Concentration industrielle


Centrale nucléaire de Gravelines © Jean-Baptiste Feller

L’abondance des terrains libres (3000 ha sur 7000 ha) après une quarantaine d’années de développement de la ZIP témoigne de son échec relatif. Néanmoins, celle-ci a donné naissance à un modèle foncier et industriel qui a permis de concentrer et de maintenir un nombre important d’implantations industrielles dans des secteurs rudement éprouvés par la concurrence mondiale. Dunkerque est aussi un pôle énergétique de première importance à l’échelle européenne par la présence de raffineries, de la centrale nucléaire de Gravelines et d’un projet de terminal méthanier.

 


Vapocraqueur (Polimeri Europa) et réserves foncières du port utilisées pour l’agriculture.
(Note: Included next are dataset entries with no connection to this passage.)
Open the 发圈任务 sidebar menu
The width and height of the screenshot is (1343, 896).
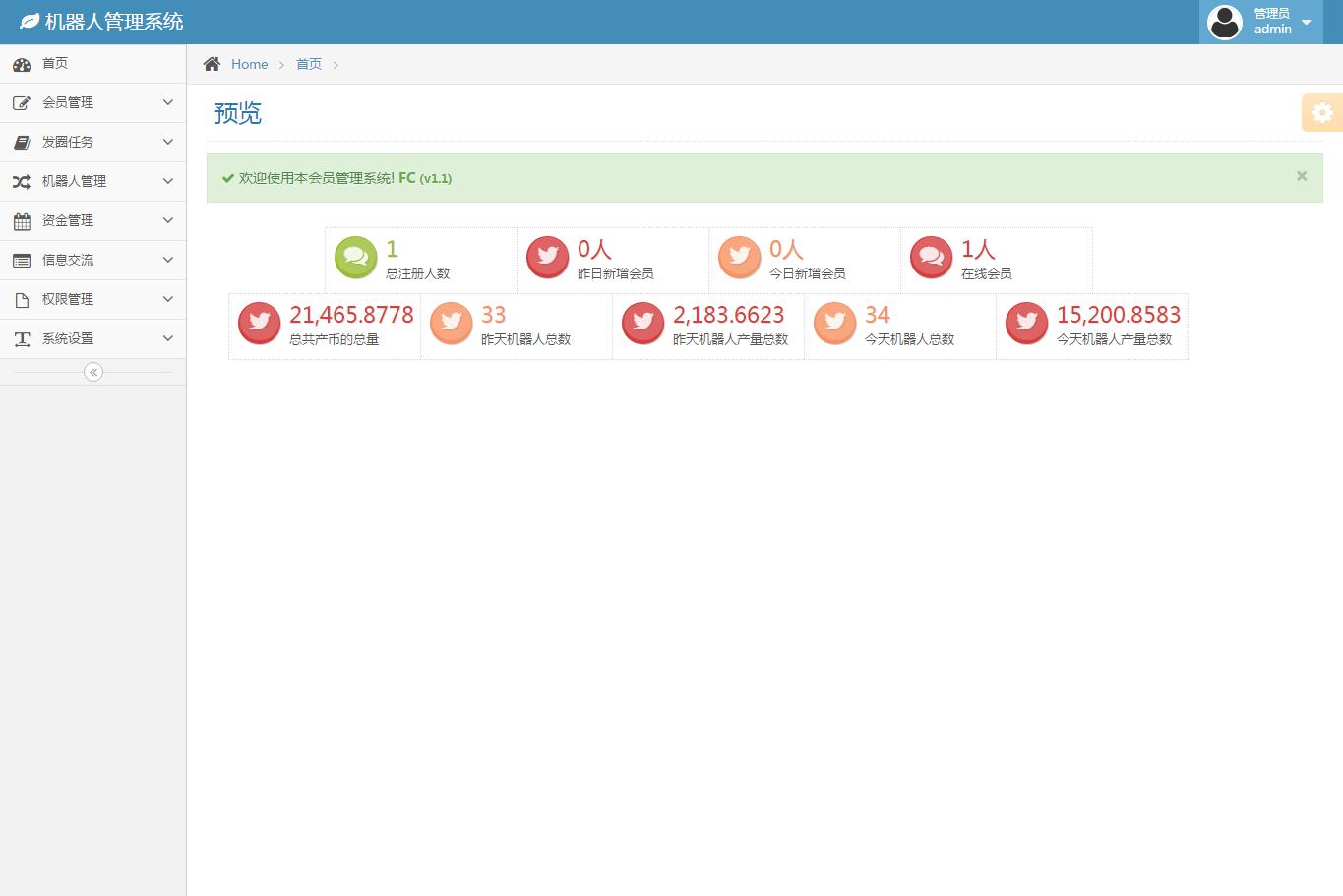point(92,142)
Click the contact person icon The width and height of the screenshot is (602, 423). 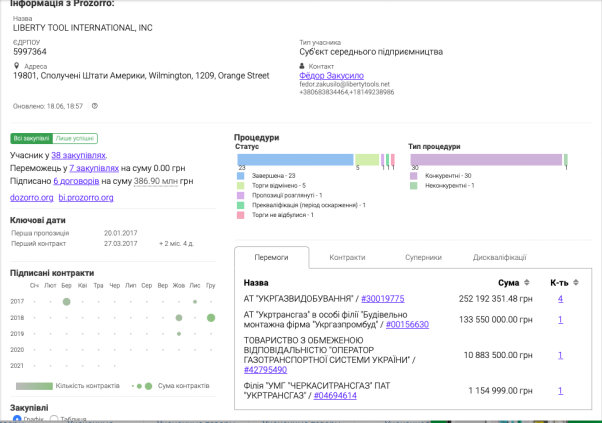point(302,66)
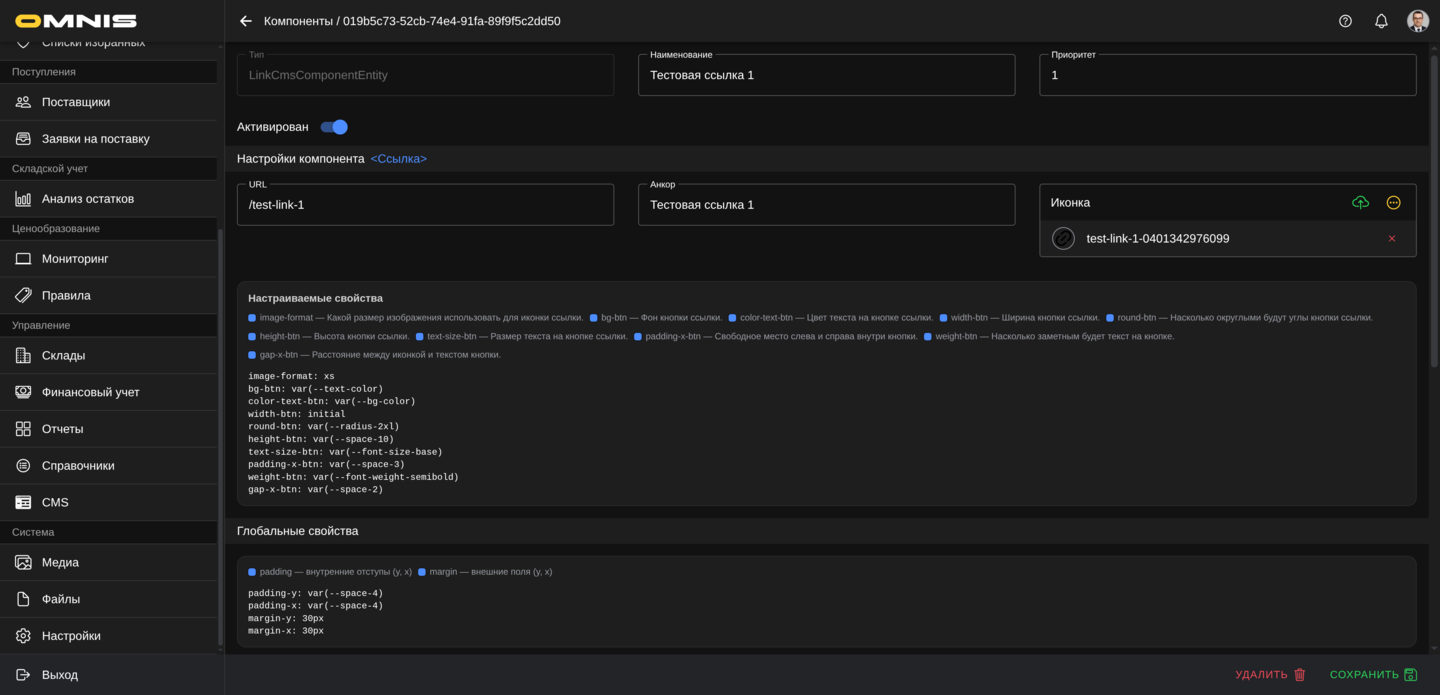Click the Настройки gear menu item

click(x=71, y=636)
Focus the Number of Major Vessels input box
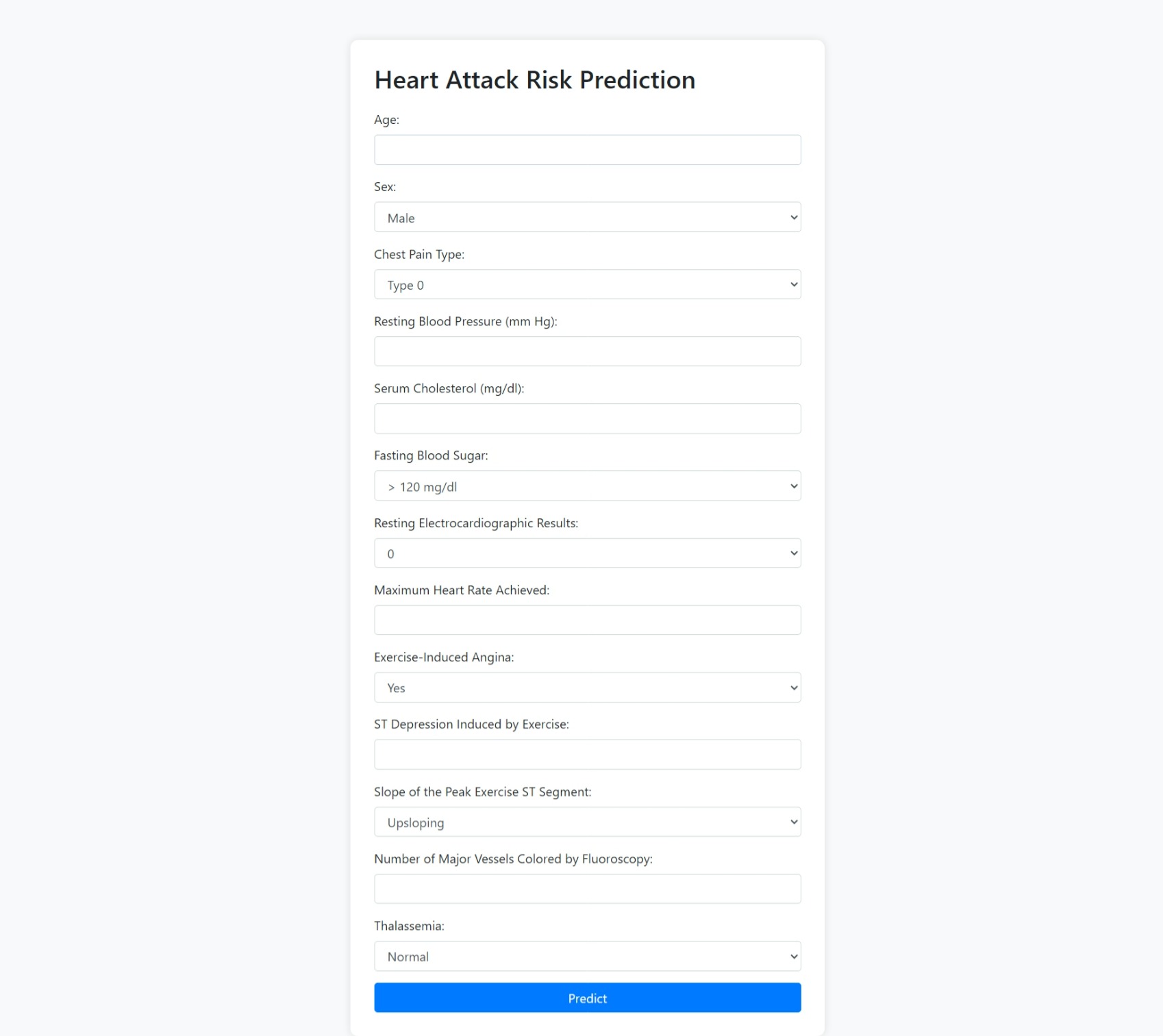 (587, 889)
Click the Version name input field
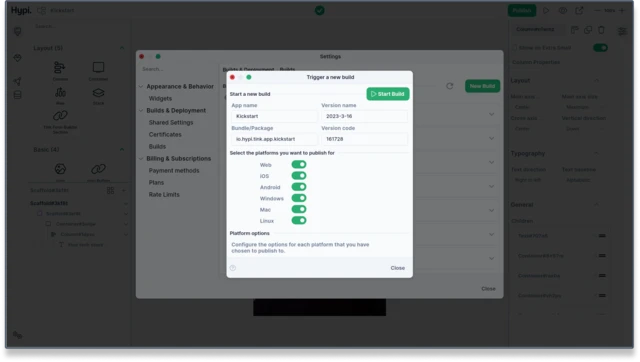Viewport: 640px width, 362px height. (x=364, y=116)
Crédit : Francesca Artioli

L’activité industrielle de Dunkerque est marquée par la présence de sites de grande taille au sein de la zone portuaire. Il s’agit essentiellement d’usines métallurgiques (les aciéries ArcelorMittal et l’usine Aluminium Dunkerque) et de chimie des hydrocarbures (Raffinerie des Flandres et Polimeri). D’autres sites industriels sont situés à proximité directe de la zone portuaire, notamment au Sud de Dunkerque et de la Grande-Scynthe. Au total, selon Antoine Le Blanc, enseignant-chercheur à l’Université du Littoral-Côte d’Opale, le port et les industries emploient entre 20 000 et 25 000 personnes.

Un grand nombre de ces sites est concerné par les directives européennes sur les implantations industrielles à risque : 14 sites industriels sont classés Seveso II, la plus forte concentration de France. Dans un contexte où certaines zones urbaines et certains sites dangereux ne sont séparés que de quelques centaines de mètres, cette situation singularise Dunkerque et contribue à faire de la gestion des risques un élément majeur des logiques urbaines locales.